> [Exercise]:
Copy these records word for word, starting at the line that contains "This screenshot has width=2487, height=1484." and ending after the line that contains "What do you see at coordinates (330, 729)".
== Dataset extract ==
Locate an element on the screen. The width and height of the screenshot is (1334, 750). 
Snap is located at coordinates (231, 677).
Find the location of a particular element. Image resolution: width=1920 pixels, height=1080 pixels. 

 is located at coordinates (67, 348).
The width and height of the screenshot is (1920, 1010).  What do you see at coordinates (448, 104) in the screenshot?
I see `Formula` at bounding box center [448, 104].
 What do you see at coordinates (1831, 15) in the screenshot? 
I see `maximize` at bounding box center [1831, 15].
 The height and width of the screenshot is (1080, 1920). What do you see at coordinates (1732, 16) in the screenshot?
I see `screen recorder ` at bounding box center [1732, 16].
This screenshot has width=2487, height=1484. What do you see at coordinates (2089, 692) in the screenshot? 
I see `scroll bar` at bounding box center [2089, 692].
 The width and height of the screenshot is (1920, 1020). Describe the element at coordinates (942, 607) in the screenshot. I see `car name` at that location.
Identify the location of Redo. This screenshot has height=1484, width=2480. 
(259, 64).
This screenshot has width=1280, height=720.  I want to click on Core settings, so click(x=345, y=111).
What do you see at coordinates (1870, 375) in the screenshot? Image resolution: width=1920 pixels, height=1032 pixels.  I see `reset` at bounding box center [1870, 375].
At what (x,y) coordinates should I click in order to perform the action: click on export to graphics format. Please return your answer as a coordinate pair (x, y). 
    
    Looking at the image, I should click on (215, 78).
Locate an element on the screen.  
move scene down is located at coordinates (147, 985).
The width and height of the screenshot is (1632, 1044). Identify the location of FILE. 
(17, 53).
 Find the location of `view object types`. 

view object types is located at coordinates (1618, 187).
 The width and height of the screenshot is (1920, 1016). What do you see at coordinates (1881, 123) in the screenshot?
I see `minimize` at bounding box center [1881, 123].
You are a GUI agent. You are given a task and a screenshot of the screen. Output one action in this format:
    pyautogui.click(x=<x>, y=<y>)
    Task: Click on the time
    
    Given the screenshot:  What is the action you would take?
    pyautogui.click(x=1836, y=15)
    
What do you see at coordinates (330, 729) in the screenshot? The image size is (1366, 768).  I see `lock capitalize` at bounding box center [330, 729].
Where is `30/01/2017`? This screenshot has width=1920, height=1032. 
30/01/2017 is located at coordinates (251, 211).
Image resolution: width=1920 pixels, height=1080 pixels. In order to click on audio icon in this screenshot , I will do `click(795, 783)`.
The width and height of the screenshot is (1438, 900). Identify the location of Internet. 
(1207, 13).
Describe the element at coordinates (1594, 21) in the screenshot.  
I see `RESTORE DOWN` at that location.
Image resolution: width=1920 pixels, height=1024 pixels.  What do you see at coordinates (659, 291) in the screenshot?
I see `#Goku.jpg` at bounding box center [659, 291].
===
> [Response to this exercise]:
This screenshot has width=2487, height=1484. What do you see at coordinates (2089, 692) in the screenshot? 
I see `scroll bar` at bounding box center [2089, 692].
 The width and height of the screenshot is (1920, 1020). Describe the element at coordinates (942, 607) in the screenshot. I see `car name` at that location.
Identify the location of Redo. This screenshot has height=1484, width=2480. 
(259, 64).
This screenshot has width=1280, height=720.  I want to click on Core settings, so click(x=345, y=111).
What do you see at coordinates (1870, 375) in the screenshot? Image resolution: width=1920 pixels, height=1032 pixels.  I see `reset` at bounding box center [1870, 375].
At what (x,y) coordinates should I click in order to perform the action: click on export to graphics format. Please return your answer as a coordinate pair (x, y). 
    
    Looking at the image, I should click on (215, 78).
Locate an element on the screen.  
move scene down is located at coordinates (147, 985).
The width and height of the screenshot is (1632, 1044). Identify the location of FILE. 
(17, 53).
 Find the location of `view object types`. 

view object types is located at coordinates (1618, 187).
 The width and height of the screenshot is (1920, 1016). What do you see at coordinates (1881, 123) in the screenshot?
I see `minimize` at bounding box center [1881, 123].
You are a GUI agent. You are given a task and a screenshot of the screen. Output one action in this format:
    pyautogui.click(x=<x>, y=<y>)
    Task: Click on the time
    
    Given the screenshot:  What is the action you would take?
    pyautogui.click(x=1836, y=15)
    
What do you see at coordinates (330, 729) in the screenshot? The image size is (1366, 768).  I see `lock capitalize` at bounding box center [330, 729].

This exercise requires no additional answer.